EXERCISE PROMPT - Your answer should be every line with the word "Choose", copied from the data below.

Saved entries -

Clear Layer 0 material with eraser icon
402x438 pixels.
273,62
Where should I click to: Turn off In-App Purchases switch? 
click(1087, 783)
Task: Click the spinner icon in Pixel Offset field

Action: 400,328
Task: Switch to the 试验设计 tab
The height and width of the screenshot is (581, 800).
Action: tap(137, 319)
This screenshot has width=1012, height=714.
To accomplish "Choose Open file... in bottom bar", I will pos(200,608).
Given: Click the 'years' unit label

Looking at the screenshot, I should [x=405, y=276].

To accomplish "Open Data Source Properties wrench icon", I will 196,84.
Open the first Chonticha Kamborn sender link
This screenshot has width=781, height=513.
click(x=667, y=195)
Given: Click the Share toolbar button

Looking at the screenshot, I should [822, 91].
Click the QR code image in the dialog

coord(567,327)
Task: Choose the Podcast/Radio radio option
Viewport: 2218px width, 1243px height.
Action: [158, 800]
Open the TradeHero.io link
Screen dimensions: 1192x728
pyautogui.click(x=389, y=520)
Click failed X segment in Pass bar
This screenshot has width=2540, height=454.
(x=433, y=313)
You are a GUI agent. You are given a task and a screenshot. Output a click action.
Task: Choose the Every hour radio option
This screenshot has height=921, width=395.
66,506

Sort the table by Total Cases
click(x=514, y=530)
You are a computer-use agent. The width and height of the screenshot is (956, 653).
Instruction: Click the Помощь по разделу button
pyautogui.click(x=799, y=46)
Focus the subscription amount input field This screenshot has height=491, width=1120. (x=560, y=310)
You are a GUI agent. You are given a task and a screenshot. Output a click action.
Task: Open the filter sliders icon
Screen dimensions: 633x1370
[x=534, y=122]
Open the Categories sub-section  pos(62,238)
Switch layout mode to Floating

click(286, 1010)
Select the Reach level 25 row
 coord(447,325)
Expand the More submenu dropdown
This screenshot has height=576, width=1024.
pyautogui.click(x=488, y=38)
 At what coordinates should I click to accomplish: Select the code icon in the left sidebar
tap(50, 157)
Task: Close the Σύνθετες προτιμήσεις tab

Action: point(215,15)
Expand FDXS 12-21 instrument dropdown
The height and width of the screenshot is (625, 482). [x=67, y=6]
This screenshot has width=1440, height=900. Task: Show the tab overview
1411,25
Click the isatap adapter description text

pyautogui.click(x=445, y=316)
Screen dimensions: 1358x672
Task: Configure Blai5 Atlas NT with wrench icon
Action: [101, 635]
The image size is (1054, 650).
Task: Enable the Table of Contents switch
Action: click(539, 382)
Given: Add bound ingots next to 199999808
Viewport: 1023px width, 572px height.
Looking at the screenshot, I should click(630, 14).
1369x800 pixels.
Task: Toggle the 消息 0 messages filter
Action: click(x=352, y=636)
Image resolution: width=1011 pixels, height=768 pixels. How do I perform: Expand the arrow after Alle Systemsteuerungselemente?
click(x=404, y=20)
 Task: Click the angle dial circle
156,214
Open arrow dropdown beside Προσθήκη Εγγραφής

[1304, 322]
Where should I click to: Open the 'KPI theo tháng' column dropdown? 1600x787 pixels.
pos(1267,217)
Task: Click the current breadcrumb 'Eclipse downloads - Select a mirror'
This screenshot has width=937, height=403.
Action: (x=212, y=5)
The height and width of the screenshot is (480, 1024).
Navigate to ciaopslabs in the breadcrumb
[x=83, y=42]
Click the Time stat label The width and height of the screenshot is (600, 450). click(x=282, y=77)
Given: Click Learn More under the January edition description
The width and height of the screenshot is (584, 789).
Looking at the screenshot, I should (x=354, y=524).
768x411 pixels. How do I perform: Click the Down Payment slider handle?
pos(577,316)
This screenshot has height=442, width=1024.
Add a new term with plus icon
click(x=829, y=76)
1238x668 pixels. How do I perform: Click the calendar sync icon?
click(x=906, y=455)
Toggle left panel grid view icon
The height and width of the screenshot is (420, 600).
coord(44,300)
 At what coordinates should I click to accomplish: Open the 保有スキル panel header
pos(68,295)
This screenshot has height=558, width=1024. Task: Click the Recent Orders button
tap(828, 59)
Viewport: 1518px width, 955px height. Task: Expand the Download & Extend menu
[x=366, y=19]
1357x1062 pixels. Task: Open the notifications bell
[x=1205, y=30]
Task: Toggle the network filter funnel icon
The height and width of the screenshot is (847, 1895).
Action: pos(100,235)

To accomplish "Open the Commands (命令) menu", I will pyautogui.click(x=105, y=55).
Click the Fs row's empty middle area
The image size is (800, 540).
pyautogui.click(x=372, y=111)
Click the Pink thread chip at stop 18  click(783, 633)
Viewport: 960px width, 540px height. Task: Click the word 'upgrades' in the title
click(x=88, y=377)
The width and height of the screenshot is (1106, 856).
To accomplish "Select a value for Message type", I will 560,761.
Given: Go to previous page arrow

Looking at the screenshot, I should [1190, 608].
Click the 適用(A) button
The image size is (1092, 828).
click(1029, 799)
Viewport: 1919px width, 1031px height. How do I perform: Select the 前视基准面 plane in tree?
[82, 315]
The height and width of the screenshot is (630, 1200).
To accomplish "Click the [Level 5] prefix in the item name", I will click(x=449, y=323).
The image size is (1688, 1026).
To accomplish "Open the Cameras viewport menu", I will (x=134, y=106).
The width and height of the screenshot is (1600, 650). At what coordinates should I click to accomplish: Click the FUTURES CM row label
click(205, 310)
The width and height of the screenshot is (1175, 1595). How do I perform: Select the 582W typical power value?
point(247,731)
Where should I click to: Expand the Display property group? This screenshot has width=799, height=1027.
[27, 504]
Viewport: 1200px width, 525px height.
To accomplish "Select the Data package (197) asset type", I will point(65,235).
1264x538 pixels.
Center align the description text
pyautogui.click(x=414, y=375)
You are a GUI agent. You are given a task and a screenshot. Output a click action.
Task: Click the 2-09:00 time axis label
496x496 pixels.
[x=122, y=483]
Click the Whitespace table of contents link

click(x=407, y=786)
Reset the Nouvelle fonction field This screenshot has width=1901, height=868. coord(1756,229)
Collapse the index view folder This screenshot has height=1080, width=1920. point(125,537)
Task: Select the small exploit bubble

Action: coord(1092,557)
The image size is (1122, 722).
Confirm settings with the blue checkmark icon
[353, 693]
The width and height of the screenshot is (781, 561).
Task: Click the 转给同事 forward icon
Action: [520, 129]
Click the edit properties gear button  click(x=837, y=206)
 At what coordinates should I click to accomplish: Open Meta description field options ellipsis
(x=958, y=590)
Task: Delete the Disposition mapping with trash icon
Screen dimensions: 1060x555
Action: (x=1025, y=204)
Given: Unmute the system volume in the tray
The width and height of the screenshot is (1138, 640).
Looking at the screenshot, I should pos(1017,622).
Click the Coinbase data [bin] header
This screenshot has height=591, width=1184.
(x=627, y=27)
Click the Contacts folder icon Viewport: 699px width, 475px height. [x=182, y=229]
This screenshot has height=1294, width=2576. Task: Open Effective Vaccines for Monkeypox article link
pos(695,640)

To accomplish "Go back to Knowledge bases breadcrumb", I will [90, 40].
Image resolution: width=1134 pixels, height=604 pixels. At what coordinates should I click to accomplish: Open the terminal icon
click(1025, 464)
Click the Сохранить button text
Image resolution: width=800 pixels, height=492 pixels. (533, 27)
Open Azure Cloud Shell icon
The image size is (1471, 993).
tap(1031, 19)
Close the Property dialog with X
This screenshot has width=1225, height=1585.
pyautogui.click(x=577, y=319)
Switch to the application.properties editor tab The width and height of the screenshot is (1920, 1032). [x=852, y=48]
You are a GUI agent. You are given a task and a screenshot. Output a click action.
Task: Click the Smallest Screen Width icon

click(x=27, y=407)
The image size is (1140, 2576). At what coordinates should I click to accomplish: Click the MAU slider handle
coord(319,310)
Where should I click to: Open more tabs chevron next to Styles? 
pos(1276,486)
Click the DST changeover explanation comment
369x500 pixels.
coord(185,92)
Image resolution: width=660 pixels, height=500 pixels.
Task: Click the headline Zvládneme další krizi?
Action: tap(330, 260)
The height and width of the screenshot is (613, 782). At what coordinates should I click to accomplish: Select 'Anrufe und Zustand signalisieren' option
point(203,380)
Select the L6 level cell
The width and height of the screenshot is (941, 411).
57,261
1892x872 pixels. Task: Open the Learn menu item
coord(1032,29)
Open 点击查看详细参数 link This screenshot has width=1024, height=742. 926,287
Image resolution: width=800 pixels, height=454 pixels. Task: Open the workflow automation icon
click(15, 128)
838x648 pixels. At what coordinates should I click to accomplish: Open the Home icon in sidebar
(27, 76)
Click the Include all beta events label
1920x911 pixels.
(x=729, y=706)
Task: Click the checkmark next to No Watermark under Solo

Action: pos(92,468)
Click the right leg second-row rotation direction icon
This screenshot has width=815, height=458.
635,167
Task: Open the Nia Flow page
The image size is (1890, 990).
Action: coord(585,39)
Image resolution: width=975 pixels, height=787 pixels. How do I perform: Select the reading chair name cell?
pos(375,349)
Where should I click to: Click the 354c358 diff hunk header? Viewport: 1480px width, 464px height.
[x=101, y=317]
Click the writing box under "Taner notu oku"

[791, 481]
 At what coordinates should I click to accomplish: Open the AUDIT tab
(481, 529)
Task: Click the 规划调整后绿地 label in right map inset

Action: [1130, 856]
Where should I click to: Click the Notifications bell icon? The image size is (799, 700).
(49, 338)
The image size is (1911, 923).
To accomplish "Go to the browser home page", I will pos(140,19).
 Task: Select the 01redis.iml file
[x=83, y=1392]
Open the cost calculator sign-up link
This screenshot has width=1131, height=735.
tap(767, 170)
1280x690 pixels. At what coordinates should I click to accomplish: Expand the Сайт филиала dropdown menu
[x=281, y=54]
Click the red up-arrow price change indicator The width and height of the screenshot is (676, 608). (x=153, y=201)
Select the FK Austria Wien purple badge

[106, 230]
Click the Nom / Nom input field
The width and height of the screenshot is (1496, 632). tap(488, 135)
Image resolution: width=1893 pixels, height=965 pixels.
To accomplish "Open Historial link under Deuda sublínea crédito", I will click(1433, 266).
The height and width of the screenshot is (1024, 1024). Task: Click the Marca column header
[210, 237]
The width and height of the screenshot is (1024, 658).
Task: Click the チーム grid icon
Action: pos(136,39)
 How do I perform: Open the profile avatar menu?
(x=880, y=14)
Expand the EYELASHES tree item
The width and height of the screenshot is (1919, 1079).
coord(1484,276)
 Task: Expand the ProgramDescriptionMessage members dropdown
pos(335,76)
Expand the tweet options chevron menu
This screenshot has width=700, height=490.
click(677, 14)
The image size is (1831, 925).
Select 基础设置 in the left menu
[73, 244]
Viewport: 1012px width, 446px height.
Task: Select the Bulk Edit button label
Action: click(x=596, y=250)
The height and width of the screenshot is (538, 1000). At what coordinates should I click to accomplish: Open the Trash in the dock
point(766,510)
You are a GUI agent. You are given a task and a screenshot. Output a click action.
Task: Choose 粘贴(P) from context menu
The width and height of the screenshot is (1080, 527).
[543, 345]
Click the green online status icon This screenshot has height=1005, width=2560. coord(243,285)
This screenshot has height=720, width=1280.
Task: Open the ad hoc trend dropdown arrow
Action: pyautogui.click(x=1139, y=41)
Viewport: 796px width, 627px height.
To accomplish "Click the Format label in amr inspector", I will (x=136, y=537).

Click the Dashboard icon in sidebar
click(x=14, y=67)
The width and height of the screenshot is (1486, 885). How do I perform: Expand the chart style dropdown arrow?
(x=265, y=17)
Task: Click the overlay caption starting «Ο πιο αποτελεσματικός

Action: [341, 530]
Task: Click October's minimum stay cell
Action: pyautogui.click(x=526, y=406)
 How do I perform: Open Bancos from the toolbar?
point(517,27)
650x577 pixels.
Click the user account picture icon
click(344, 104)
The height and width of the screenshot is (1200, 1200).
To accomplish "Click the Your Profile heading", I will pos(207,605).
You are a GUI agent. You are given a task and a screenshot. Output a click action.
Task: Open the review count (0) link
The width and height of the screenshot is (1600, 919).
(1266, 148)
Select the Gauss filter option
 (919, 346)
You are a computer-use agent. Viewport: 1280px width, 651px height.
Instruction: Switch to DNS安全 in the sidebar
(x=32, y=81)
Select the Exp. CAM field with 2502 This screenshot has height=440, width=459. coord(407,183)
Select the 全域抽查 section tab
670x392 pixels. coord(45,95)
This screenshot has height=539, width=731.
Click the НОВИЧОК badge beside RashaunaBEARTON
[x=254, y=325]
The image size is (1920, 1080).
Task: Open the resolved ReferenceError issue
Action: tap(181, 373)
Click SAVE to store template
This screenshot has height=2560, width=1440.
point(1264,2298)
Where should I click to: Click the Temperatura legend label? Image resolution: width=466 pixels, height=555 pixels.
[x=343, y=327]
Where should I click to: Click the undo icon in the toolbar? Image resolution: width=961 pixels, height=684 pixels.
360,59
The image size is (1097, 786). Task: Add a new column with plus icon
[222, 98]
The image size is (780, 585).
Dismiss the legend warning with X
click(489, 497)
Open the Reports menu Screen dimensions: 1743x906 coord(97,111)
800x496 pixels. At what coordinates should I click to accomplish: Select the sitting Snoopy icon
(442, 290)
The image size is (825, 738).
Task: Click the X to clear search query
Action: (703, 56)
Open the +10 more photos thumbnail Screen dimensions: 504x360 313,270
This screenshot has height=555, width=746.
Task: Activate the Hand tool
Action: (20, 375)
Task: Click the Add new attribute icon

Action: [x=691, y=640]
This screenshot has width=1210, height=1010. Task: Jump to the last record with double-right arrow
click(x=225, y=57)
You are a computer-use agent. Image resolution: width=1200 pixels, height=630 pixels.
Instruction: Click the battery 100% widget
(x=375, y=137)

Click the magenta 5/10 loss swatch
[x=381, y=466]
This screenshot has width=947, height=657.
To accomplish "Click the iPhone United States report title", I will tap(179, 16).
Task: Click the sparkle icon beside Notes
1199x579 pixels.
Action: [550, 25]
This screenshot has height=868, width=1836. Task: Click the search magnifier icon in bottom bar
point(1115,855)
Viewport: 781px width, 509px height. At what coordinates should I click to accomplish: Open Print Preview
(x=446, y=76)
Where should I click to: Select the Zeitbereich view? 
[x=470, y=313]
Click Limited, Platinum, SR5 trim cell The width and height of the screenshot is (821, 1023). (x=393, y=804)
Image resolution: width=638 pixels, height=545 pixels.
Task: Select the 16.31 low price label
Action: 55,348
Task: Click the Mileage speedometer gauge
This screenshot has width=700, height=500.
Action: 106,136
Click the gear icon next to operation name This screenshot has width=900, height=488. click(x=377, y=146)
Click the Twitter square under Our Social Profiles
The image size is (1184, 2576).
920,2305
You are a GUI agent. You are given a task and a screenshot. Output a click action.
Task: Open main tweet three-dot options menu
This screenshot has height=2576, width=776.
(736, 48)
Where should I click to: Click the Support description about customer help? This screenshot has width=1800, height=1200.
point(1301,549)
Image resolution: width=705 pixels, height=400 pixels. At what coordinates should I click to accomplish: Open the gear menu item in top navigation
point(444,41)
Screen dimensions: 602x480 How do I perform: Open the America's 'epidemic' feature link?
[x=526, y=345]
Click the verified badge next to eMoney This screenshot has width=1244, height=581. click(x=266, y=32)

COMPLETED TASK -
To accomplish "Choose Open file... in bottom bar", I will pos(200,608).
Task: Choose the Podcast/Radio radio option
Task: Choose the Every hour radio option
Task: Choose 粘贴(P) from context menu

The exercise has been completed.